I noticed he didn't come right out and deny killing Crystal Chandler, so I asked. “Did you murder her?”

A bitter laugh. “The women I was with that night—one of them was Lindsey—say I didn't. The cops say the same thing.”

Now it was my turn to study the dust devil. It had caught up with the hiker, who with cries of disgust was batting sand away from his face. I knew just how he felt. “You know, Warren, I read a big batch of material about that night, and no one named Lindsey Reynolds was ever mentioned.”

“Her name was May Morning then.”

“That…that's an odd name. Even for an actress.”

“Not for an adult film actress.”

After that revelation, all I could say was, “Oh.”

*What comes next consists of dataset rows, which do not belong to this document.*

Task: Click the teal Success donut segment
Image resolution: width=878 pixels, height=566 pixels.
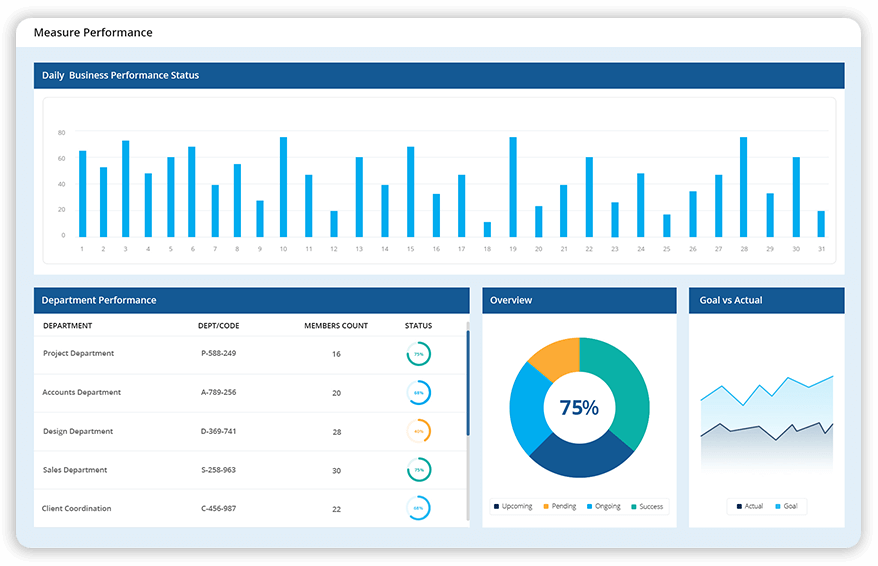Action: [x=622, y=390]
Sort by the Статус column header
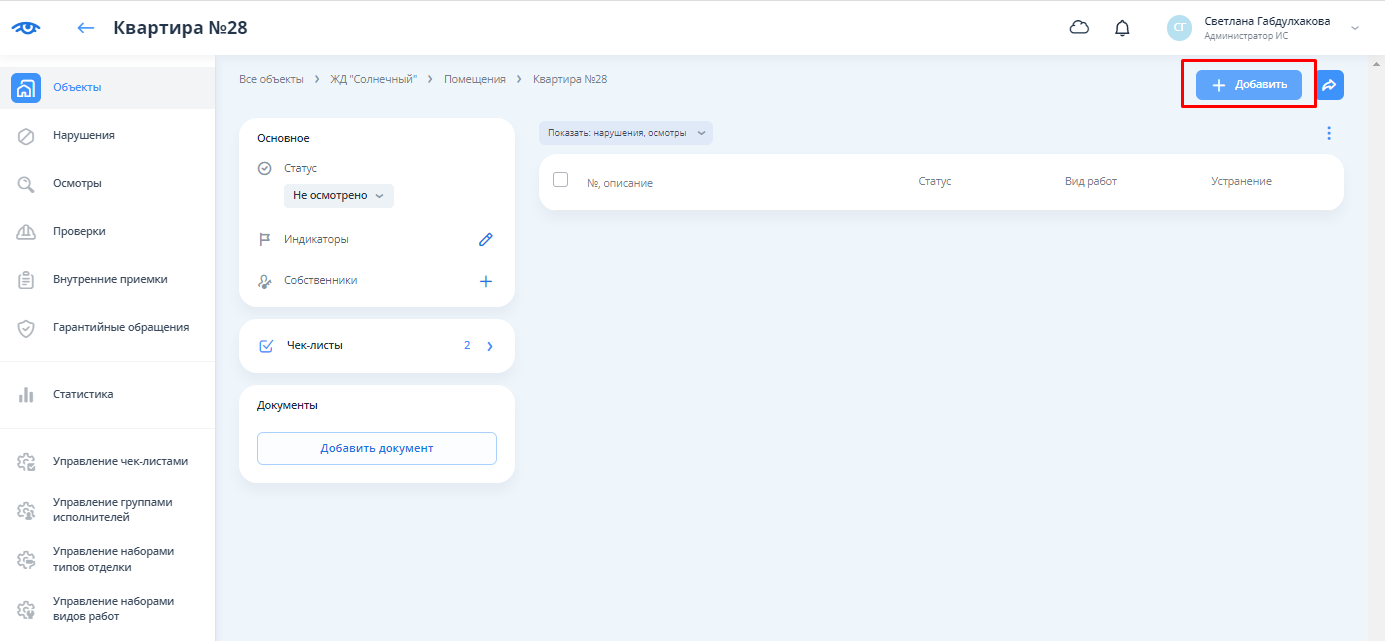Viewport: 1385px width, 641px height. [934, 181]
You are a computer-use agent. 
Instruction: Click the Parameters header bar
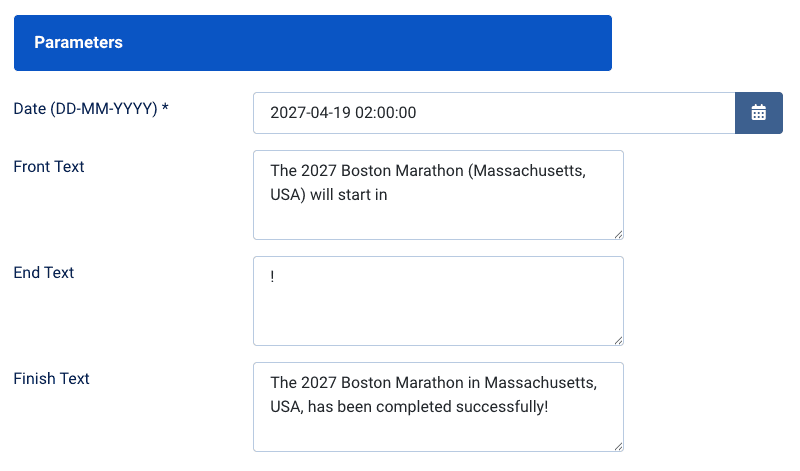[312, 43]
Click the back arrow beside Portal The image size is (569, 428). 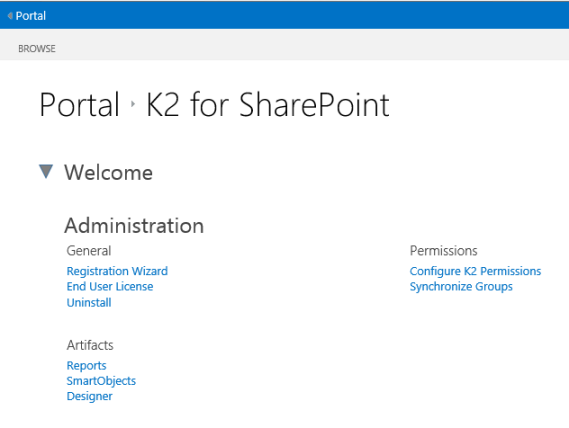(10, 16)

Life is so damned complicated. We all want to do the right thing and love the right people, but it never seems to work out for some of us. Instead, we wobble along like drunken monkeys, bouncing from one mistake to the other. After a childhood filled with beatings and rapes, I'd struggled to make a decent life for myself and had—I thought—succeeded. But I couldn't seem to shake my attraction to troubled men. Now I'd found the great-granddaddy of them all. As I looked at Warren, sitting there looking so irresistible in the Arizona sunlight, I realized that he still hadn't answered my question.

“Warren, did you kill Crystal Chandler?”

He was silent for a moment, watching the dust devil as it dissipated into little more than a dirty wind. Just as I was about to ask my question again, he faced me. There were lines of pain around his mouth but what looked to be truth in his eyes.

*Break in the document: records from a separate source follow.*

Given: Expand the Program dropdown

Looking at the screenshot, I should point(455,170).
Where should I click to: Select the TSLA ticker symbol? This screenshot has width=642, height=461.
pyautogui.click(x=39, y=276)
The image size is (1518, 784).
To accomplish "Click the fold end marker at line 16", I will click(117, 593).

“Did I kill Crystal? Honey, I've been asking myself that question for years. You see, I can't remember.”

***

When I pulled the Jeep into the parking lot at Desert Investigations, I could see Esther's car and the ruffled edge of some Persian Pink thing peeking out of a Neiman Marcus bag in the back seat, so I bypassed the office and went straight upstairs to my apartment. I didn't feel like talking to anyone anyway.

Warren and I had left things unfinished. After he'd aired what seemed like enough dirty laundry for a hundred Hollywood bios, I'd told him I needed time to think. He said he understood. But he was wrong. The real reason I couldn't make a commitment to him or anyone was that I wasn't ready to share my nightmares.